Mathematical reference only—review assumptions before applying results to critical decisions.

Examples

Travel legs at 45, 55, and 60 mph over equal distances ⇒ Harmonic mean 52.4 mph, reflecting your true average speed
Server response times of 120, 145, and 200 ms ⇒ Harmonic mean 151.8 ms, which emphasizes the slowest request
Investment expense ratios of 0.40%, 0.65%, and 0.80% ⇒ Harmonic mean 0.58%, useful for blended portfolio costs

FAQ

When should I use the harmonic mean instead of the average?

Use the harmonic mean when averaging values expressed as rates or ratios per unit, such as speed, price per unit, or efficiency metrics.

What happens if one of the numbers is very small?

A very small value pulls the harmonic mean downward, spotlighting the bottleneck—exactly why this mean is favored for rate analysis.

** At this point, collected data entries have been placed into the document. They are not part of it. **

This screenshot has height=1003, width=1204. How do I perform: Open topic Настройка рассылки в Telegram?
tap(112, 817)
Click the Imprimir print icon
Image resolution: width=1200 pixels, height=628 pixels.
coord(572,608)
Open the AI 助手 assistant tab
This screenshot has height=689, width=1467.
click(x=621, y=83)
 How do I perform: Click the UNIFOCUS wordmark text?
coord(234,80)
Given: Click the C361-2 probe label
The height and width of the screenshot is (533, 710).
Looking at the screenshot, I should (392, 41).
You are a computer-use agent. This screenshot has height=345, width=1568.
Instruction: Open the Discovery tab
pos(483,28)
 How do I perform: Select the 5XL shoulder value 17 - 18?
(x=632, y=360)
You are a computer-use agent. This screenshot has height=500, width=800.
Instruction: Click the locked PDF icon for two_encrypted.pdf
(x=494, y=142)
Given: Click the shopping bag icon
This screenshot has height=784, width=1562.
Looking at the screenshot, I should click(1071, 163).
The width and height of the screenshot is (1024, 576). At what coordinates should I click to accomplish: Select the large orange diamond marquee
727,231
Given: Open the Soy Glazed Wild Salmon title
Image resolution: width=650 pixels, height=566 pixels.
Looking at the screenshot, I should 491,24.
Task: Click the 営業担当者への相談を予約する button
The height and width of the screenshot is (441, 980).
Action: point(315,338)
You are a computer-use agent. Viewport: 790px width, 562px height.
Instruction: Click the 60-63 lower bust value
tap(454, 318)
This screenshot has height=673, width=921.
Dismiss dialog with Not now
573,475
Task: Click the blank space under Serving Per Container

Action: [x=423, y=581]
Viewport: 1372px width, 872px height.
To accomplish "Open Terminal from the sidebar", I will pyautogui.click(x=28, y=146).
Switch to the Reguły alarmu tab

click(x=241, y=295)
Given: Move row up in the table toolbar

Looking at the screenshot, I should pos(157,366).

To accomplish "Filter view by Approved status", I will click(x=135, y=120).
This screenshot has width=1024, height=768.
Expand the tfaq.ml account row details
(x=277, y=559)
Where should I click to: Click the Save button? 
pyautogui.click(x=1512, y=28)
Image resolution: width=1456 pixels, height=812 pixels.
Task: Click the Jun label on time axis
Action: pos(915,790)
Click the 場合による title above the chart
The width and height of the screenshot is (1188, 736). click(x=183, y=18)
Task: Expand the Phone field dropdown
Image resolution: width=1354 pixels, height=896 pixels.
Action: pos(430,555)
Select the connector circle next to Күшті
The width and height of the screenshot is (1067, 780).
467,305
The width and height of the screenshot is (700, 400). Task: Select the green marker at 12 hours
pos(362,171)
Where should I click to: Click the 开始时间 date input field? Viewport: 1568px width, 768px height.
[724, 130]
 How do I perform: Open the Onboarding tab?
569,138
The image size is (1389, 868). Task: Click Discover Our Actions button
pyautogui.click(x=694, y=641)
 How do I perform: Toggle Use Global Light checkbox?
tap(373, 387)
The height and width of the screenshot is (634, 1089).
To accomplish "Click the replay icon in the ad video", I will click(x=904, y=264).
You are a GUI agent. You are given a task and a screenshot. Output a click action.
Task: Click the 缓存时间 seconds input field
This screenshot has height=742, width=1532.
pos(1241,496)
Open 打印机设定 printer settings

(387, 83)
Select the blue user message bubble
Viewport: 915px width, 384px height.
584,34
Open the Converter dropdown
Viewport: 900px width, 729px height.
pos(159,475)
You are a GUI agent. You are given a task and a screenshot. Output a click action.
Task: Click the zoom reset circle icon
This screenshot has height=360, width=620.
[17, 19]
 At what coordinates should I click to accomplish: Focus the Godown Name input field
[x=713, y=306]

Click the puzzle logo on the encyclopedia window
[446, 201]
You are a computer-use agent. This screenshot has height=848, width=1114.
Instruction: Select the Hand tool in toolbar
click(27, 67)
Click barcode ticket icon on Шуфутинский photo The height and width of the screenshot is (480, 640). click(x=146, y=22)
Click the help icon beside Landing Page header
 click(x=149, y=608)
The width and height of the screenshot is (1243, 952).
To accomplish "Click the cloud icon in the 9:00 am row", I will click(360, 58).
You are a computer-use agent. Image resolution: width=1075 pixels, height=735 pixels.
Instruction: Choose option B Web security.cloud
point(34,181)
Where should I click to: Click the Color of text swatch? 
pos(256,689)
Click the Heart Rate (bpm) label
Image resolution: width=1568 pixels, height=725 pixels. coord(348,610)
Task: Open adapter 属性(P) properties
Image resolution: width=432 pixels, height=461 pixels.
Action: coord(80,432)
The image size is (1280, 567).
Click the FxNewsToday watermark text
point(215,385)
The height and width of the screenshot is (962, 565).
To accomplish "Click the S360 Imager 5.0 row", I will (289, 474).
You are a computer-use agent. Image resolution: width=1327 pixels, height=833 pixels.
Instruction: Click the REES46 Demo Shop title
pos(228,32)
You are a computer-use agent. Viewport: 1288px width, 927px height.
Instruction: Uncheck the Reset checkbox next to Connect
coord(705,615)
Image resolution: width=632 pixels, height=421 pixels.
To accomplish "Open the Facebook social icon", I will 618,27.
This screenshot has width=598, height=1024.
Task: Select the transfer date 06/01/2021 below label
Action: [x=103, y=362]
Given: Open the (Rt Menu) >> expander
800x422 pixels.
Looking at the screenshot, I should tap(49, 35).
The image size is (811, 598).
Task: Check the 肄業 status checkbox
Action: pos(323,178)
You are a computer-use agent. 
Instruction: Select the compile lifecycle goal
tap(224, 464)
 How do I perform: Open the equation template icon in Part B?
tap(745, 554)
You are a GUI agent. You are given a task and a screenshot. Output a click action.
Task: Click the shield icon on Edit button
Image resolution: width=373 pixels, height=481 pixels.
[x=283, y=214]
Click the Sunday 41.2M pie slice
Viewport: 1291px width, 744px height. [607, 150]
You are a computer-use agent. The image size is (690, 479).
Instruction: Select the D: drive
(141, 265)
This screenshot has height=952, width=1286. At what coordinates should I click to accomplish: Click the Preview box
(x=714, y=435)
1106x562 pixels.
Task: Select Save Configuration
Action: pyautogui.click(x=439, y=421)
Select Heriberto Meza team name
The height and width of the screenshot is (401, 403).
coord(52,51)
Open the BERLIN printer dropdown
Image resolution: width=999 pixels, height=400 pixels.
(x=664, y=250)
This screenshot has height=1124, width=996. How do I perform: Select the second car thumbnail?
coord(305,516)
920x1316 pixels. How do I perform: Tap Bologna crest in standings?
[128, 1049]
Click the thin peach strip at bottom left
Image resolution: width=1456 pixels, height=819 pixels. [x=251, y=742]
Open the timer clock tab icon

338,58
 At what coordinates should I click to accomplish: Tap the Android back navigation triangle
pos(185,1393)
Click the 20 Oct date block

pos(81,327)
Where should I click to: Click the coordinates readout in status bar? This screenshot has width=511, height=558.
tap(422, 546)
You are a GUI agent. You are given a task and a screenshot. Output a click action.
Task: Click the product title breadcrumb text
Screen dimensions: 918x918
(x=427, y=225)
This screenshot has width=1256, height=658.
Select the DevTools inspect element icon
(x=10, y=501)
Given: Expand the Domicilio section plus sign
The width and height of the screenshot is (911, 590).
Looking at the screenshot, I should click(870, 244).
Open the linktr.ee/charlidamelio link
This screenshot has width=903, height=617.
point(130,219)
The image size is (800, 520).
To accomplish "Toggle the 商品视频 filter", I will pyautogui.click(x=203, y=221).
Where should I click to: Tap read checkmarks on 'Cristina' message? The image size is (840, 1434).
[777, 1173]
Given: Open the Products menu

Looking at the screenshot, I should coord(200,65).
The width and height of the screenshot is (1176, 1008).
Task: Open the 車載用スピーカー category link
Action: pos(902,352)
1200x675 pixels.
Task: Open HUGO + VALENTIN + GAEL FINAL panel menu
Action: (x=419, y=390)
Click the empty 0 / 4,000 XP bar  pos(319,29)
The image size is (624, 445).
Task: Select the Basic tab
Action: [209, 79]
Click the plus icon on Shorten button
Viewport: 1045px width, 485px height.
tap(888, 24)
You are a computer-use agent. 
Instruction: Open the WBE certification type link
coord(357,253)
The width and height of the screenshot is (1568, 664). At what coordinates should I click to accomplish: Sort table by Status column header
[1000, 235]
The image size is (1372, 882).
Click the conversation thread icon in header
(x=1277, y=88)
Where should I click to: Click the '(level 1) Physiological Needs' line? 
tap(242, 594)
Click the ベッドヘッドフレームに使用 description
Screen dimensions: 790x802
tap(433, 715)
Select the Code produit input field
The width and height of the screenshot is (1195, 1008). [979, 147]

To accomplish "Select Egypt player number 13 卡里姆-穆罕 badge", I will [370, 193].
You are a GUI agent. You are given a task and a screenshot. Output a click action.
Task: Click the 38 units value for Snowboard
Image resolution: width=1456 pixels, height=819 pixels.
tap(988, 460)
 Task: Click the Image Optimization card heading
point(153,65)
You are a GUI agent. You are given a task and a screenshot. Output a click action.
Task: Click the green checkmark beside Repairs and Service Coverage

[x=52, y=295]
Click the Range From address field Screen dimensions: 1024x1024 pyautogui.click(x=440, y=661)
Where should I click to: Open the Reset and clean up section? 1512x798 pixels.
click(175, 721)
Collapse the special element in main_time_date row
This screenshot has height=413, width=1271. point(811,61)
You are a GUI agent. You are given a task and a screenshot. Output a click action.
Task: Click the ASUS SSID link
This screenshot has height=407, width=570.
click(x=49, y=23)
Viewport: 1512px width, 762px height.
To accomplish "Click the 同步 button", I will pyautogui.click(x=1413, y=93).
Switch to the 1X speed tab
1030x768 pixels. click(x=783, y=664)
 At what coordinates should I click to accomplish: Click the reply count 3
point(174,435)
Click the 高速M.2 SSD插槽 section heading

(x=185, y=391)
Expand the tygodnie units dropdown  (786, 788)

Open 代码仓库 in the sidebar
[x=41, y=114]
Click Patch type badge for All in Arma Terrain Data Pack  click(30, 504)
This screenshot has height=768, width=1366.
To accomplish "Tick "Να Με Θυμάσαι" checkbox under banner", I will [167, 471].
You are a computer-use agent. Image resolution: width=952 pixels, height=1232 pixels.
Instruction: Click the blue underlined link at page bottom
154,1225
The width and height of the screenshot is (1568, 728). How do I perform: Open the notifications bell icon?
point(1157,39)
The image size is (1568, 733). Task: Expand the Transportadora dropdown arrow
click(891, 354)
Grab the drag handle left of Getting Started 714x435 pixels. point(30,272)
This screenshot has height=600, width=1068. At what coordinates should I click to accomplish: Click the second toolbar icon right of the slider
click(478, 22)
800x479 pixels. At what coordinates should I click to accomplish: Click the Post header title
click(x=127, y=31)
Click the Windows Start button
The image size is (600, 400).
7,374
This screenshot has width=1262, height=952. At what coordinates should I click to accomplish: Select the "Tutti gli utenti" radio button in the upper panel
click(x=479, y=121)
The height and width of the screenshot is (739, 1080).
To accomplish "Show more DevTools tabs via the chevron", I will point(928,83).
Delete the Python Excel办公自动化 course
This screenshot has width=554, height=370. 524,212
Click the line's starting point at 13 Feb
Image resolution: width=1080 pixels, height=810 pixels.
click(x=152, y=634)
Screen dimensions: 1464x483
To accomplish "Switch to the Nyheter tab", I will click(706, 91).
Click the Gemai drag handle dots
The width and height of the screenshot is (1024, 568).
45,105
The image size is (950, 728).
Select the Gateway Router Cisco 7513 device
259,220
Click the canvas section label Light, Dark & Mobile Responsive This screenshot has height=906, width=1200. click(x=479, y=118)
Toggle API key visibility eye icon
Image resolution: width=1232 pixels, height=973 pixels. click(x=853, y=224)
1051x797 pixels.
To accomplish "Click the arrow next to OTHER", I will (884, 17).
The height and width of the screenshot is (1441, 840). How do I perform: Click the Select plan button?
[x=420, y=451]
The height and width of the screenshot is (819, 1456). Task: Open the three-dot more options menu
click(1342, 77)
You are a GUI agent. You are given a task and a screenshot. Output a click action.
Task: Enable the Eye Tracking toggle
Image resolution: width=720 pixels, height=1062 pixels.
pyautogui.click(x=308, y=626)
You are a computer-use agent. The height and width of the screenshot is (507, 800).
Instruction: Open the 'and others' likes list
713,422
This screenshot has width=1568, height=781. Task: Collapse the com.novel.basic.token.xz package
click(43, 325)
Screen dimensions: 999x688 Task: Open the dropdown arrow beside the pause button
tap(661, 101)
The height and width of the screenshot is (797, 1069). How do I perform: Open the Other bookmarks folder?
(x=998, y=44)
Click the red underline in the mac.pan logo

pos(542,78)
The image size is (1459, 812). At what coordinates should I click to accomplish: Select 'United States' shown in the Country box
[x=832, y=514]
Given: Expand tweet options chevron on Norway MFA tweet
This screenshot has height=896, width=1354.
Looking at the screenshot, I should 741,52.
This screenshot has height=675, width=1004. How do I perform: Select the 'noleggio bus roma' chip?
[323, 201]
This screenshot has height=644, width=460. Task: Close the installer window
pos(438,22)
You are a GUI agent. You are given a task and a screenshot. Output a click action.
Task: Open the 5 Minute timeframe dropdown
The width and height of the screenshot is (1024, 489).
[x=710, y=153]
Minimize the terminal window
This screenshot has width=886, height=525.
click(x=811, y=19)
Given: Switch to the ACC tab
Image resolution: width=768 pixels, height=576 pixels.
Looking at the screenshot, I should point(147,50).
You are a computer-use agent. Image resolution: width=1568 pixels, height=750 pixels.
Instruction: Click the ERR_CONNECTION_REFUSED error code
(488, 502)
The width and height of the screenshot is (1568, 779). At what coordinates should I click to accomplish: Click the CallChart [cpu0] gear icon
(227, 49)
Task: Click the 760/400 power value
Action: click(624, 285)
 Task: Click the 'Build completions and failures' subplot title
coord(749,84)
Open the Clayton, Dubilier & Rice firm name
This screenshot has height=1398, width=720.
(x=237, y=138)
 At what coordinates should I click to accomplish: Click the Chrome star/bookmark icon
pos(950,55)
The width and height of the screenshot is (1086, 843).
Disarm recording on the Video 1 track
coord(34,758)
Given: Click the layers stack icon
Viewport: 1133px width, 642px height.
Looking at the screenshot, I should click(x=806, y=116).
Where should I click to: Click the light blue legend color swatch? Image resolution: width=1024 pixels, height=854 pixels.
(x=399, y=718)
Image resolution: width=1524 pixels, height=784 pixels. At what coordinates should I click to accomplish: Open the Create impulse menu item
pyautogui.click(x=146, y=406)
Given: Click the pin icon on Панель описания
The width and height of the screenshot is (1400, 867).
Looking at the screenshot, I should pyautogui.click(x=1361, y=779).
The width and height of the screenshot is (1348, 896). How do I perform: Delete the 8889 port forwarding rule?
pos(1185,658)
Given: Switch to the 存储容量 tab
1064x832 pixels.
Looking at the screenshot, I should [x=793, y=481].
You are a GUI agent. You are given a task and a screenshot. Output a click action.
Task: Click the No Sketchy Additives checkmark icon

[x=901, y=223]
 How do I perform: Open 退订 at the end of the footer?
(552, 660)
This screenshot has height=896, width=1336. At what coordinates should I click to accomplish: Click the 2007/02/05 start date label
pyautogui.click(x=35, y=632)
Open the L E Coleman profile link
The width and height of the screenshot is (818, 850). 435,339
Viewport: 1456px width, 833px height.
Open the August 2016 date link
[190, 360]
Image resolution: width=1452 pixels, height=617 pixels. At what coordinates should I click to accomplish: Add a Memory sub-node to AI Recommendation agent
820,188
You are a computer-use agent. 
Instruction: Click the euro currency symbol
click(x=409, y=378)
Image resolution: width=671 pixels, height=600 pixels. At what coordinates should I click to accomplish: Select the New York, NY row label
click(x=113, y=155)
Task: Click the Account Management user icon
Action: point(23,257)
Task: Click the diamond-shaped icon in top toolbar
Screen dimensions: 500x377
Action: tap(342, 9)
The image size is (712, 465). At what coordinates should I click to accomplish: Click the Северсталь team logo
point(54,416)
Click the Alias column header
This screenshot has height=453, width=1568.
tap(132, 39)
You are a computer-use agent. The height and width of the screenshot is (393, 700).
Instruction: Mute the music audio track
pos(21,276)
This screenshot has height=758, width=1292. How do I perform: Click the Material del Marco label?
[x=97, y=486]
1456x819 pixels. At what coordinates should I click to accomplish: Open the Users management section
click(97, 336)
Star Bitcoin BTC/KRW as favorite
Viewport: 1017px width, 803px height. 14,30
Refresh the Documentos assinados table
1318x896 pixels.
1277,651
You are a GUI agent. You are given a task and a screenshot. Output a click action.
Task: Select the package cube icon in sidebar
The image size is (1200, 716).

Can I include negative values?

Negative rates rarely make sense in practice, but mathematically they can produce misleading results, so keep inputs positive.

Additional Information

Unlike the arithmetic mean, the harmonic mean is dominated by the smallest values, so it highlights bottlenecks in your data.
The formula is 3 divided by the sum of the reciprocals: 3 / (1/a + 1/b + 1/c).
All inputs must be positive and non-zero—rates of zero would make the reciprocal undefined.